A friend on Facebook recently posted an article about a provocative piece of anti-Catholic art, and in his comments, he wondered why do such acts of discrimination against Catholics go unchallenged. He noticed that people are far less inclined to create inflammatory art against other religions, and he mused that perhaps Catholics should be more vocal in the public square. I could not disagree more. The reality is Catholics and other Christians are targeted particularly because of our high ideals. With our tendency to forgive and turn the other cheek, we become a convenient target what people want to attack organized religion.

Along these lines, forgiveness must be the hallmark of Christian discipleship. People will see Christ in us to the extent to which we embrace the continuous art of conversion whereby we practice regular forgiveness. Such an art is not the heroic efforts of a strong will, but a path of surrender whereby we learn to allow Christ into our hurt and anger. In this way, the path of forgiveness must be animated by God’s activity and in cooperation with his will. Anyone who has suffered deep hurt and injustice knows, forgiveness is not a one and done kind of thing.

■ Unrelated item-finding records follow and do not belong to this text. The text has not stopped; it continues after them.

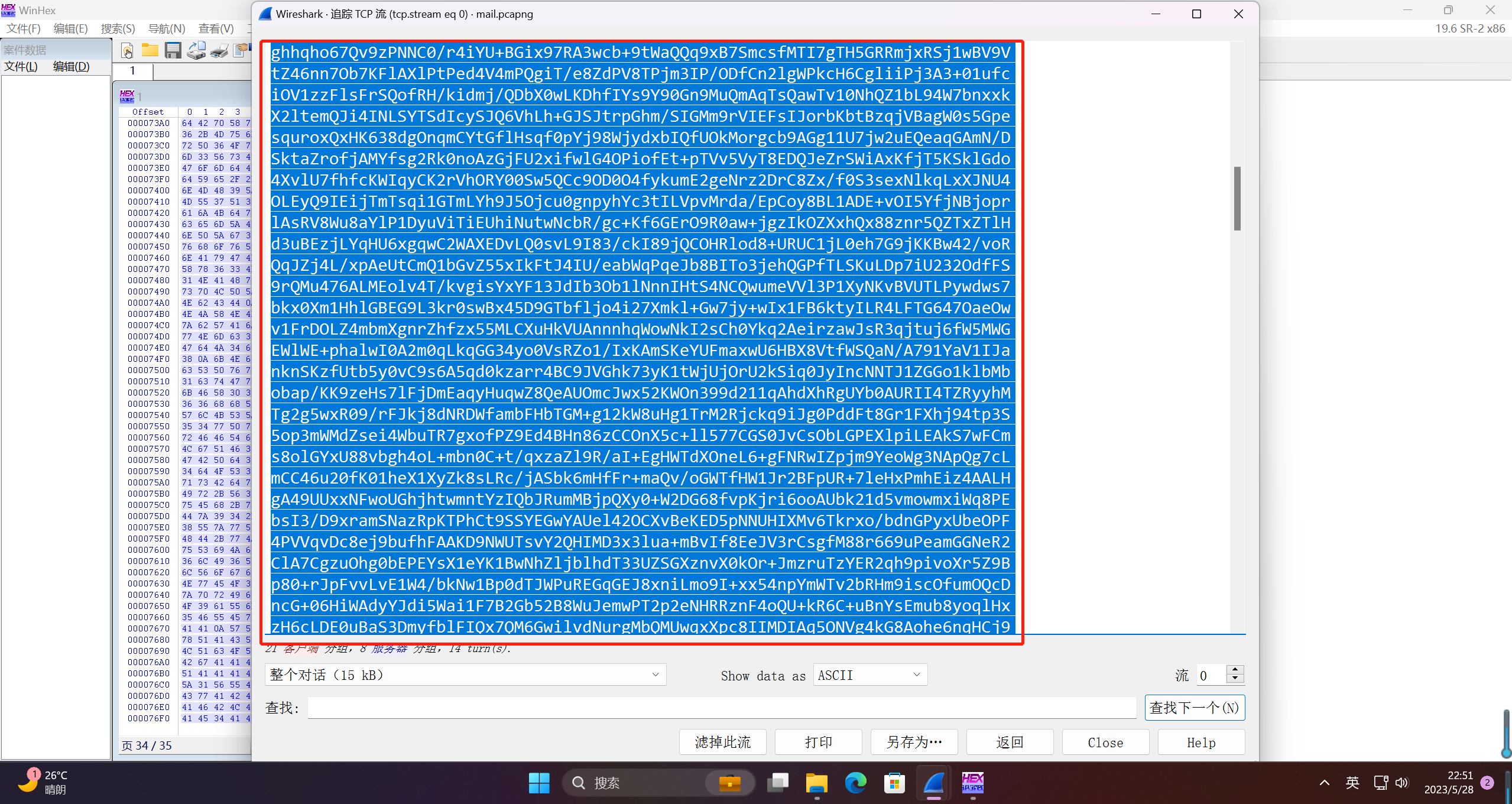Open file using yellow folder icon

[150, 51]
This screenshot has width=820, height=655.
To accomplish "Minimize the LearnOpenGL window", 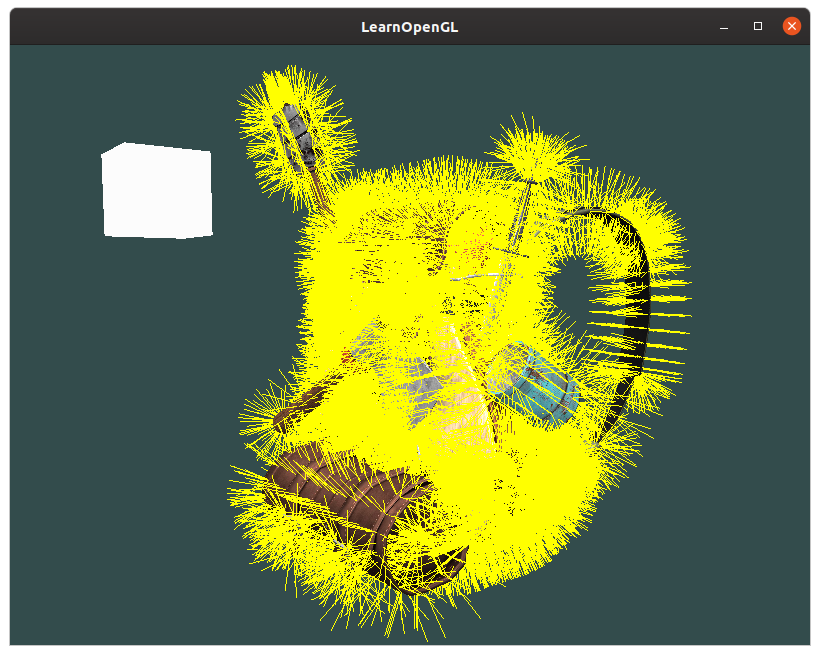I will pos(724,26).
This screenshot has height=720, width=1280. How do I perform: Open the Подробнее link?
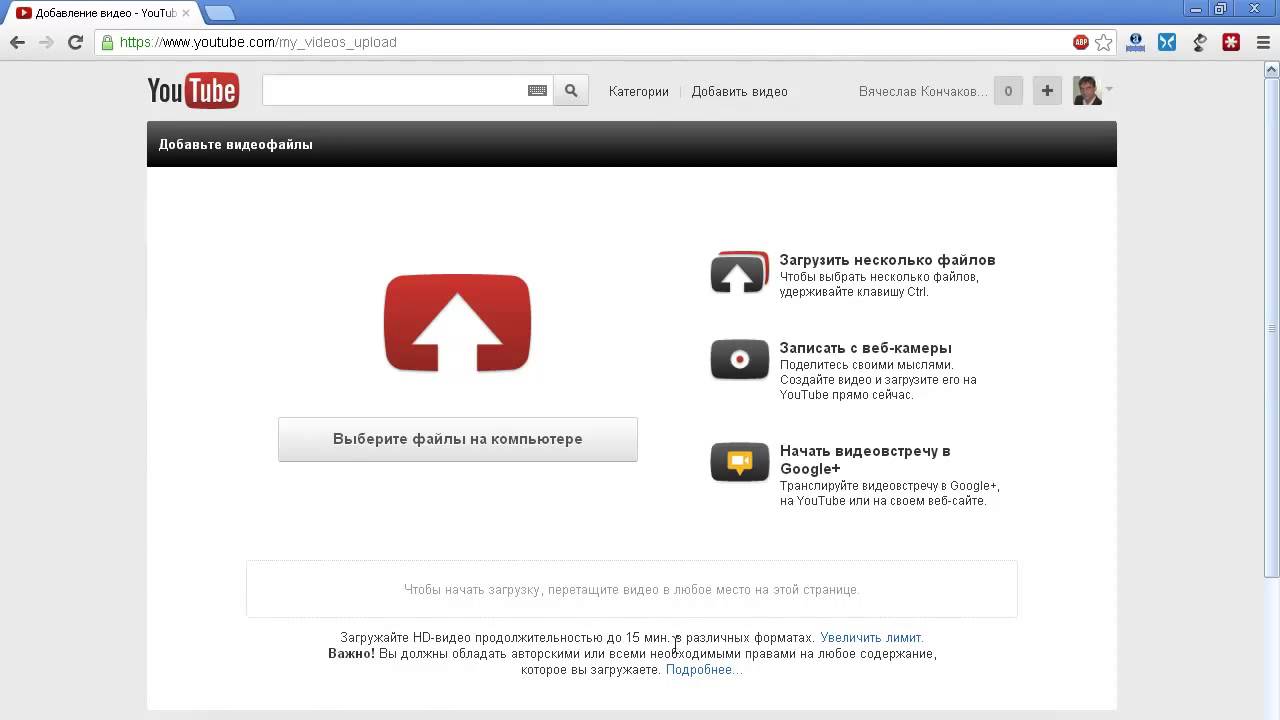[x=703, y=669]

To truly forgive, we must have the intention to let go of our pain and anger, but we also must come back to the pain time and time again. We must constantly revisit our experience of injustice with each turn allowing the Holy Spirit the opportunity to heal and transform. Thus, with forgiveness there is the initial act whereby we begin the path to healing and then there is the regular practice of bringing everything before the Lord.

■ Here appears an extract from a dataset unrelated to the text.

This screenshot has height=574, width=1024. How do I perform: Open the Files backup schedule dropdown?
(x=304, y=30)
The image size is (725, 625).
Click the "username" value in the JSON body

In this way, we must begin our practice of forgiveness by observing our pain and anger with a non-judgmental awareness. We must admit what we are experiencing without attaching labels to it or trying to force it away with slogans and clever rationalizations. Having observed the raw, felt experience, we then must bring it before the Lord with complete surrender. Then, we must open our hearts to what the Lord wishes to communicate to us, an openness which is nourished by a loving familiarity with God’s word, particularly in the Gospels.

That is why I suggest that we visit any area in which we need to practice forgiveness in our unscripted time with Jesus. Nothing is off limits to the living dynamism of prayer, and charged emotions are a perfect opportunity to grow in our relationship with God. Today, let us open our hearts the infinite potential of our relationship with Jesus Christ.